UE zdołała znacznie zmniejszyć swoją zależność od rosyjskiego gazu, który stanowi obecnie mniej niż 20% całkowitego importu (w porównaniu do 41% przed wojną). Import skroplonego gazu ziemnego (LNG) od alternatywnych dostawców (zwłaszcza USA) odnotował wyraźny wzrost, a Europa importowała w 2023 o ponad 20% więcej LNG niż w poprzednim roku. Oprócz tych zmian w podaży, na korzyść Europy działała kombinacja czynników. Łagodniejsze temperatury zimowe w latach 2022-2023, które były znacznie niższe niż średnia z dekady, odegrały znaczącą rolę w zmniejszeniu zużycia energii na kontynencie. W połączeniu z szeroko zakrojonymi inicjatywami na rzecz oszczędzania energii oznaczało to, że Europa zużyła znacznie mniej niż przewidywano: zapotrzebowanie na gaz było o 13% niższe od średniej w pierwszym kwartale 2023 roku.
Jednak, europejski krajobraz energetyczny pozostaje pełen niepewności.
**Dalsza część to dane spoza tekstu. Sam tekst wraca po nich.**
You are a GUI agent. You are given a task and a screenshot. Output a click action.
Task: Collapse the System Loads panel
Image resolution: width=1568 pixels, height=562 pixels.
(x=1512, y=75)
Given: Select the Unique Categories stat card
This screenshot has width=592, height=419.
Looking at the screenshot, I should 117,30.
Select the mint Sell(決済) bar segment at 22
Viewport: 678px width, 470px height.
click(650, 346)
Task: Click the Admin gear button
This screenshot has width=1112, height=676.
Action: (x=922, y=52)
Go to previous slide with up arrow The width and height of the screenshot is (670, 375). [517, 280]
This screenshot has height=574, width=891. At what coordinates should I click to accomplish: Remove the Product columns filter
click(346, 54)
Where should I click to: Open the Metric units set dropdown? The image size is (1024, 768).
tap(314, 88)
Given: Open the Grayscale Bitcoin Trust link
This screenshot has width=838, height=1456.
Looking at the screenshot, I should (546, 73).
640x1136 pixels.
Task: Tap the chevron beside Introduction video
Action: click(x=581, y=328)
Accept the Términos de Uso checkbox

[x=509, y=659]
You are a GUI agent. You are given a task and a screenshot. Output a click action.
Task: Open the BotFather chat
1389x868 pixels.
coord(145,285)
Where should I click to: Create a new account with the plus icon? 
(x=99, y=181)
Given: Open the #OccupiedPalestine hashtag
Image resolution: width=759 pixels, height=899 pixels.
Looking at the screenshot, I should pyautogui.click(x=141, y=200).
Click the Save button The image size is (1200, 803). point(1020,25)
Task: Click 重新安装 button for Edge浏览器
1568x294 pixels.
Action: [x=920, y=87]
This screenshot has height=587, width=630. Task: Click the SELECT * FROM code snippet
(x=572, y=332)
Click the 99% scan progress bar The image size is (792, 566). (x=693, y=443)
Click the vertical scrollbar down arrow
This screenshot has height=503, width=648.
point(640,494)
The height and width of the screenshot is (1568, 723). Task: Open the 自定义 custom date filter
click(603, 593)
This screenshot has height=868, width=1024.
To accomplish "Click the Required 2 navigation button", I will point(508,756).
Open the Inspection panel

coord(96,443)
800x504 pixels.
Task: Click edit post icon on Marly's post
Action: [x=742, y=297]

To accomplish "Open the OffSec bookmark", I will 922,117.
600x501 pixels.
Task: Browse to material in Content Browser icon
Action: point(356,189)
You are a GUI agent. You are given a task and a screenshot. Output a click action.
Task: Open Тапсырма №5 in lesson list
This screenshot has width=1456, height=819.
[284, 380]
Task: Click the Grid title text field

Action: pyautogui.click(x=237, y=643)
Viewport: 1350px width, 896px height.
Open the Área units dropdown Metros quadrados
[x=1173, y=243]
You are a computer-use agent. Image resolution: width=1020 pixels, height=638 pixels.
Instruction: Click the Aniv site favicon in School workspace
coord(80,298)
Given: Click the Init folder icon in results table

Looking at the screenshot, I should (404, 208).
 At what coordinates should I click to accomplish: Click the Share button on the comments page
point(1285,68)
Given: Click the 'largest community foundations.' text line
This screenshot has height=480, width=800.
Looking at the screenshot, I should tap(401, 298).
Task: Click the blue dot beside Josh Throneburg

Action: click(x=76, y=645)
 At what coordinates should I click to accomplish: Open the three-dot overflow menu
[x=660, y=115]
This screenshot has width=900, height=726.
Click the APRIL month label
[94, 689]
Podczas gdy oszczędności osiągnięte przez przedsiębiorstwa powinny być trwałe, większość oszczędności gospodarstw domowych wynikała z efektów pogodowych, co może stanowić ryzyko w przyszłości. Ostrzejsza zima może nadal nadwyrężyć rezerwy energetyczne kontynentu. Jeśli ostrej zimie towarzyszyć będzie słaba wydajność odnawialnych źródeł energii (słonecznej i wiatrowej), popyt może przewyższyć podaż, co doprowadzi do wyczerpania zapasów energii na wiosnę przyszłego roku i potencjalnych napięć w cenach energii dla europejskich gospodarstw domowych i przedsiębiorstw. Rzeczywiście, ceny gazu ziemnego, które cieszyły się względną stabilnością przez większość 2023 r., są podatne na zmienność. Allianz Trade prognozuje, że ceny gazu ziemnego wyniosą średnio 45 EUR/MWh w IV kwartale 2023 r. (w porównaniu do blisko 35 EUR/MWh obecnie).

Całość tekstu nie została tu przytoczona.